Di banche, se non erro, nemmeno l’ombra. La Banca dell’Agricoltura a
fianco del bar, mi sembra arrivata qualche anno dopo. La fontana faceva
la sua bella mostra in una piazza completamente libera da mezzi
a motore. La pizzeria che ora si trova fra la prima e la seconda rampa
della scalinata a sinistra, guardando verso l’alto, non esisteva; era
un’abitazione utilizzata in quel tempo per le ferie dal prof. Giovanni
Bucci con la moglie Anna e il figlio Mario ancora studente universitario.
Per la verità, Mario era custode della casa del cav. Galli a Marà, il paese
alto; la sera, lasciati genitori e amici, saliva alla casa del nonno per
ritornare alla marina la mattina dopo, quando i pescatori delle lampare
erano già risaliti dopo le loro nottate di pesca.
Mi è impossibile non fare cenno a quei marinai.
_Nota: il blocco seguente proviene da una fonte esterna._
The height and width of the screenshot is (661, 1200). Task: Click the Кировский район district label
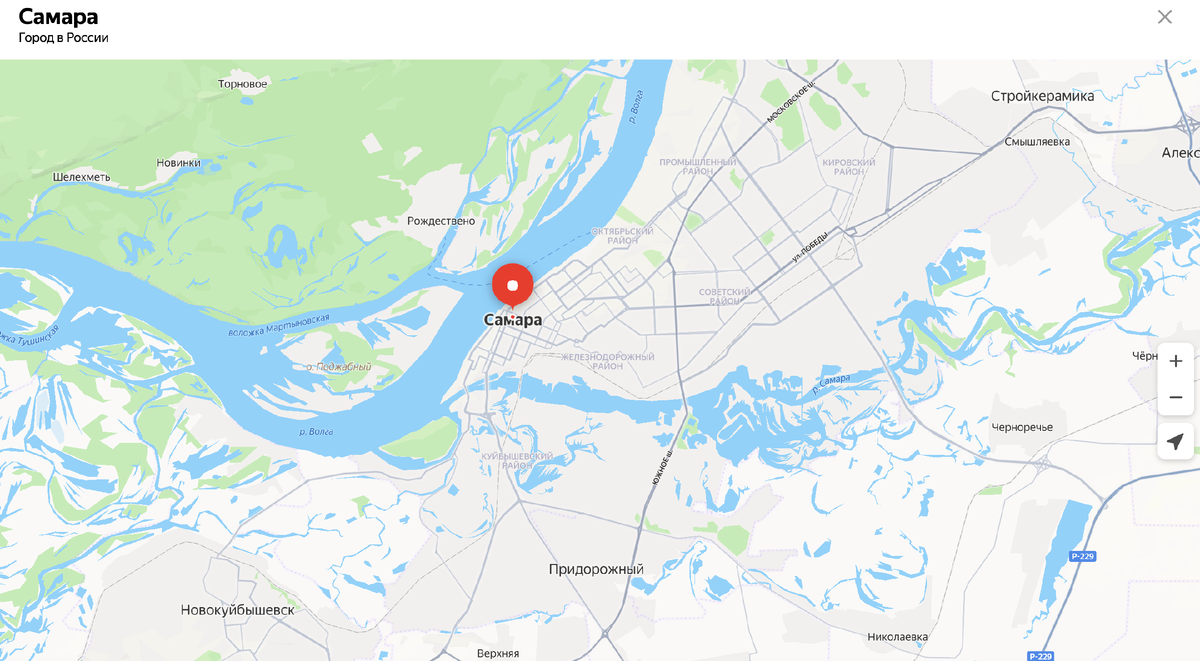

Tutti con le loro marinare,
le tipiche maglie di lana blu che ho voluto indossare anch’io,
qualcuno con il berretto bianco della Marina Militare. Cotti dal sole, la
sera scendevano in gruppo dal paese alto, chi portando i remi, chi le
reti, verso le loro lampare o quelle di Marcantoni. Era bello godersi lo
spettacolo della loro partenza per il mare aperto, dove di notte brillava
la miriade di luci delle tante flottiglie allora operanti davanti alla costa.
La partenza avveniva nel rispetto di un rito che denunciava la sua millenarietà;
con l’aiuto delle donne e di chi restava a terra, le imbarcazioni
dovevano essere rimesse in mare e caricate con il materiale per
la pesca; ogni cosa al suo posto, ordinata in base all’uso che se ne doveva
fare. Poi, i saluti ricchi di frasi scherzose e l’avvio verso il largo.